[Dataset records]

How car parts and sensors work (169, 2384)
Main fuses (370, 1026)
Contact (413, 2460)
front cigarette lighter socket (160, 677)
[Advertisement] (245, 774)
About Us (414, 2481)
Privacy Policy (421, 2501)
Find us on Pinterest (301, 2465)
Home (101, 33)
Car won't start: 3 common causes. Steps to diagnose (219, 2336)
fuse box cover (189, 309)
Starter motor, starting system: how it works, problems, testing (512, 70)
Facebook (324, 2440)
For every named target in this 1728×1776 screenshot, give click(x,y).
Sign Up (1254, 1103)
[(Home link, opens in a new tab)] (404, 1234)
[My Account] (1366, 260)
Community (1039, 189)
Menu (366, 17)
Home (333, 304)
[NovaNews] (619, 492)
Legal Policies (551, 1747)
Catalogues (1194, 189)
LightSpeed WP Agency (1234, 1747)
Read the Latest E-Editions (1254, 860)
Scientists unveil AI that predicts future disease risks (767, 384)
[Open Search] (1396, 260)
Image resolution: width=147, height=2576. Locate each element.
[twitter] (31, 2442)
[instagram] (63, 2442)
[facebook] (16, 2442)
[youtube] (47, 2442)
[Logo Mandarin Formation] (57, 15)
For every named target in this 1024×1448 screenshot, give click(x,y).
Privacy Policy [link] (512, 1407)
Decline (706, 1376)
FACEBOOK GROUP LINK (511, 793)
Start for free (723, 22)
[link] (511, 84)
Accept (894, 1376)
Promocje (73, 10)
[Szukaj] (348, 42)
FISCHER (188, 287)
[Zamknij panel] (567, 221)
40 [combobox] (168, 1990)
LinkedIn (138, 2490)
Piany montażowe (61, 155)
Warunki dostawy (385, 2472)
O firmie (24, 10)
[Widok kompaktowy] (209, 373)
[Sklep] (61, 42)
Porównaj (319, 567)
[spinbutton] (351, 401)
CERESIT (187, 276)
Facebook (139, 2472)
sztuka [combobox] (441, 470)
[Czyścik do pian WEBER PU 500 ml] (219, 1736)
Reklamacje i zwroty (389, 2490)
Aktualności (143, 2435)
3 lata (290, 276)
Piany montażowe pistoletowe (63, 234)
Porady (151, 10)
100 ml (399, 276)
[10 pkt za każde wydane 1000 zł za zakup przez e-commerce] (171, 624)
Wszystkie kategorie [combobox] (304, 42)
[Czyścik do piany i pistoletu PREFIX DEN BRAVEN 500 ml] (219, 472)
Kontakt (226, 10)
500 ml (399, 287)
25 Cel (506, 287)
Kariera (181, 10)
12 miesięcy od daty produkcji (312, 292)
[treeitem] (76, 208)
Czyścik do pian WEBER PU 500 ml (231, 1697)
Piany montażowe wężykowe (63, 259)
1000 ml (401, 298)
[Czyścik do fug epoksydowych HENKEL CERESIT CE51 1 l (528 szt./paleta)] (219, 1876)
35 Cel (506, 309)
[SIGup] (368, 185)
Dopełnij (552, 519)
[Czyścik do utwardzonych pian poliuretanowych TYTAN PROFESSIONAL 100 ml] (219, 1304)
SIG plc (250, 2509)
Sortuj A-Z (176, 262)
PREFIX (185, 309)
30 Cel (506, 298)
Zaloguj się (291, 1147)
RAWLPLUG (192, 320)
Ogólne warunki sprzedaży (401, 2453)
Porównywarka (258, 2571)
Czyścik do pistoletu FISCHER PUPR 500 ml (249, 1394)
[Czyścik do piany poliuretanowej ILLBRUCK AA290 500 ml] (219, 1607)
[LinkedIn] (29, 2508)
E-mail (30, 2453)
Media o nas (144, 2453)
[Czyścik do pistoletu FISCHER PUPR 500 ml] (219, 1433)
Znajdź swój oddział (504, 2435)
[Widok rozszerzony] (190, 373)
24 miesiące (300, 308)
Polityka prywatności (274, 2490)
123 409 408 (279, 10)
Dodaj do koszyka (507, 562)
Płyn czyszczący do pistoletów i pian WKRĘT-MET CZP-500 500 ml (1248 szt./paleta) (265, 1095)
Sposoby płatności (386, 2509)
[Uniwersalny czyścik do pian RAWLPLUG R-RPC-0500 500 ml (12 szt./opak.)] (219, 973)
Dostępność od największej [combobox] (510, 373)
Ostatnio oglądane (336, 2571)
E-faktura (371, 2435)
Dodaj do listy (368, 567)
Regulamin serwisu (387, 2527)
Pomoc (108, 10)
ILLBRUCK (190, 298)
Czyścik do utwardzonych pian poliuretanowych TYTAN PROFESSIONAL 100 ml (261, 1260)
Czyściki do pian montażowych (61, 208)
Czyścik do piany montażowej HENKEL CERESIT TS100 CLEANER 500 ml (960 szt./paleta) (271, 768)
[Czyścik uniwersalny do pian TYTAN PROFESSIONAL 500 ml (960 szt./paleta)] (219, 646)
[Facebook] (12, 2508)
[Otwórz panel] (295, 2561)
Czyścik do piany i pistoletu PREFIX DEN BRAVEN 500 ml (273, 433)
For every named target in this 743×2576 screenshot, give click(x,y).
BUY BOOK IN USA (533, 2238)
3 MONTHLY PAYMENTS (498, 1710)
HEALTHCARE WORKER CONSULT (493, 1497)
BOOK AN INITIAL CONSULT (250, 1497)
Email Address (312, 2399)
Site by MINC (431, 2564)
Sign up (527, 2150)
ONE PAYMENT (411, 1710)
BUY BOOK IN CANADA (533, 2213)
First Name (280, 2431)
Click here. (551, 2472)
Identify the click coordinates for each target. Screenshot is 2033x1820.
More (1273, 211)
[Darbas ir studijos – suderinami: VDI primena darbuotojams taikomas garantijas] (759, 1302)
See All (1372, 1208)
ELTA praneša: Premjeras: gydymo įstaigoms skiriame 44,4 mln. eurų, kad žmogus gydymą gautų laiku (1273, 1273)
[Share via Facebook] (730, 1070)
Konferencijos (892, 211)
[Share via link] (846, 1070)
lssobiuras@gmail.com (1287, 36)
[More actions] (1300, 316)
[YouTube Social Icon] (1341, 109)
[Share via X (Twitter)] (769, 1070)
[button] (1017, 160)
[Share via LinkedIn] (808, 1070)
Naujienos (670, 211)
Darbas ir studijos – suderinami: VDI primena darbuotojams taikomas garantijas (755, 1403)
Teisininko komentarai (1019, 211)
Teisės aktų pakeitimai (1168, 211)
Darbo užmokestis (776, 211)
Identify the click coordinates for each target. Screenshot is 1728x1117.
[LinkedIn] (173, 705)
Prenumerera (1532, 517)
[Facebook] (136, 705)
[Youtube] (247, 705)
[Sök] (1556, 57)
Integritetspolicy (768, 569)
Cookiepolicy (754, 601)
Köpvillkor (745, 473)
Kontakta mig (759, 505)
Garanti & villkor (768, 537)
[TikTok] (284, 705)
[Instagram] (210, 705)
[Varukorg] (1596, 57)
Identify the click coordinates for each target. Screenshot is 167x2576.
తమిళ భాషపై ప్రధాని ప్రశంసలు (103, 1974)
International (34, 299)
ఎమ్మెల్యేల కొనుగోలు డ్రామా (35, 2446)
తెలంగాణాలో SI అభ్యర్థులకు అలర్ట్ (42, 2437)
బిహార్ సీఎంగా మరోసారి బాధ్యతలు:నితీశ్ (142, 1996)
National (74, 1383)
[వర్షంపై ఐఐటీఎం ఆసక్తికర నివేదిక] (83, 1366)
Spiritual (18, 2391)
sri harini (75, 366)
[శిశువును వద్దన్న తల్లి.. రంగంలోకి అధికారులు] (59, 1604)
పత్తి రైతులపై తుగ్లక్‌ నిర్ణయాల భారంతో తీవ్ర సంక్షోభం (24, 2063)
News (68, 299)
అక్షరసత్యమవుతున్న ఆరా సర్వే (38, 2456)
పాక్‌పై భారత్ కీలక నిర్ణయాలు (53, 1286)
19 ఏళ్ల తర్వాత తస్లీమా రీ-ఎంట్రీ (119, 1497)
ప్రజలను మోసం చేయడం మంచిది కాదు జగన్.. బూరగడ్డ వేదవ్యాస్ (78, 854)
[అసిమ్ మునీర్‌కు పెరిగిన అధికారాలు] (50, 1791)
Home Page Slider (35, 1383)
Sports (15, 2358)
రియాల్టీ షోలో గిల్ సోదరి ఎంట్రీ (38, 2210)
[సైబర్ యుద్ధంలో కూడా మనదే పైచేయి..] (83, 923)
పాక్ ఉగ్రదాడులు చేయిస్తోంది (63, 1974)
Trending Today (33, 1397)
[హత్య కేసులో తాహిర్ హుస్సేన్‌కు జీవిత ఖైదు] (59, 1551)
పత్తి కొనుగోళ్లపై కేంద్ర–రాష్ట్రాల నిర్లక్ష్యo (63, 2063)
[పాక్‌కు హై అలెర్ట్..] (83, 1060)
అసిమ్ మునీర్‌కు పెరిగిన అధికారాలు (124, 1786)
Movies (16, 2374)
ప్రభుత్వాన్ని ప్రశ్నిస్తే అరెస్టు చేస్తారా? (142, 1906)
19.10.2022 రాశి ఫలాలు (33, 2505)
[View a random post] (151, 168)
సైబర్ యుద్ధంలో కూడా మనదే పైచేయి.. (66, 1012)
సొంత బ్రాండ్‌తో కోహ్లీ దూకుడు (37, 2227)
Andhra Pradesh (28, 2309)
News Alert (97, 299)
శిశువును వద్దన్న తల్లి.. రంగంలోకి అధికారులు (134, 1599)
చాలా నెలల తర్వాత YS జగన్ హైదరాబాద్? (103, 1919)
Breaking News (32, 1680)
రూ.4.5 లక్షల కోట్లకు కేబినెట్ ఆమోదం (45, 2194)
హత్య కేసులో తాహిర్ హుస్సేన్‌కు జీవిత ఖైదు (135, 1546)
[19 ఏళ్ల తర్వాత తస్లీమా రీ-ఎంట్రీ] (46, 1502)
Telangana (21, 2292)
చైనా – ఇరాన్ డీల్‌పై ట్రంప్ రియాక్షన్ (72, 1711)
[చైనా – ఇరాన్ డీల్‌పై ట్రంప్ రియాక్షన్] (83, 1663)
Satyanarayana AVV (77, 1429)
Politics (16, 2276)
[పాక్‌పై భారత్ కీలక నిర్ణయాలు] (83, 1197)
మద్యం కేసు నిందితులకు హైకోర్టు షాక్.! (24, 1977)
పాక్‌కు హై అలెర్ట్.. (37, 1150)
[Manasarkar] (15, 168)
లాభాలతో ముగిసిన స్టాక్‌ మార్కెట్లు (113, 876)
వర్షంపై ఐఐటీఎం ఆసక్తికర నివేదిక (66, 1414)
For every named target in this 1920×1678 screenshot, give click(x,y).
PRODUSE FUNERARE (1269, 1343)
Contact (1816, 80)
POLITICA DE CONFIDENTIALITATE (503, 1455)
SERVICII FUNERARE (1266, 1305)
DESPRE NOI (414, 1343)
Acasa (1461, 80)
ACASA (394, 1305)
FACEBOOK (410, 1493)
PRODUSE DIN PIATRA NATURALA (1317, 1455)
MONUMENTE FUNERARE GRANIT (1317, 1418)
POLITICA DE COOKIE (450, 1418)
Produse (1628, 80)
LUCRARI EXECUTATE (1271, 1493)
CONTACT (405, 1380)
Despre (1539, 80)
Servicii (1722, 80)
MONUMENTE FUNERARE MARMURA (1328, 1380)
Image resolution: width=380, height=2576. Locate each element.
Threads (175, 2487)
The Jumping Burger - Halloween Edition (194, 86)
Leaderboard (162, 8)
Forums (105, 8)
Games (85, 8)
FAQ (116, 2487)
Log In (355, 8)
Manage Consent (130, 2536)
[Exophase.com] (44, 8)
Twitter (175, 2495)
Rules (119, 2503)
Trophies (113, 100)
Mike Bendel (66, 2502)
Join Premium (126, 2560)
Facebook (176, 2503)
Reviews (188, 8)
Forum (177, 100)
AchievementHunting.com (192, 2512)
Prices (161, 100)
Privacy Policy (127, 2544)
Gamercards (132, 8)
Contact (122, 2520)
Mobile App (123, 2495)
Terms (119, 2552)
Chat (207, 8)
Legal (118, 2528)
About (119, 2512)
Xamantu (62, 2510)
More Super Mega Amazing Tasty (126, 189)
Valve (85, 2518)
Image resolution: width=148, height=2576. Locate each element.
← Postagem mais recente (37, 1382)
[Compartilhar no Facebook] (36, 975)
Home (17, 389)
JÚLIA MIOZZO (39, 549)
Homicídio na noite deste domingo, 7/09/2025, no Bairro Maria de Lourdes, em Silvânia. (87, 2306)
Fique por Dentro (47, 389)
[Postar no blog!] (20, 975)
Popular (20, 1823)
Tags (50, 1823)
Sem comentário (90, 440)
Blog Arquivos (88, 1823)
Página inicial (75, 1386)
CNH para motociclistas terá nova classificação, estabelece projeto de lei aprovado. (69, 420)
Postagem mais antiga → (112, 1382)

[Work item]: Return word for word the lines above from the line with "1000 ml (401, 298)" to the line with "Czyścik do pistoletu FISCHER PUPR 500 ml (249, 1394)", including both and leaving out all others.

[Task solution]:
1000 ml (401, 298)
[Czyścik do fug epoksydowych HENKEL CERESIT CE51 1 l (528 szt./paleta)] (219, 1876)
35 Cel (506, 309)
[SIGup] (368, 185)
Dopełnij (552, 519)
[Czyścik do utwardzonych pian poliuretanowych TYTAN PROFESSIONAL 100 ml] (219, 1304)
SIG plc (250, 2509)
Sortuj A-Z (176, 262)
PREFIX (185, 309)
30 Cel (506, 298)
Zaloguj się (291, 1147)
RAWLPLUG (192, 320)
Ogólne warunki sprzedaży (401, 2453)
Porównywarka (258, 2571)
Czyścik do pistoletu FISCHER PUPR 500 ml (249, 1394)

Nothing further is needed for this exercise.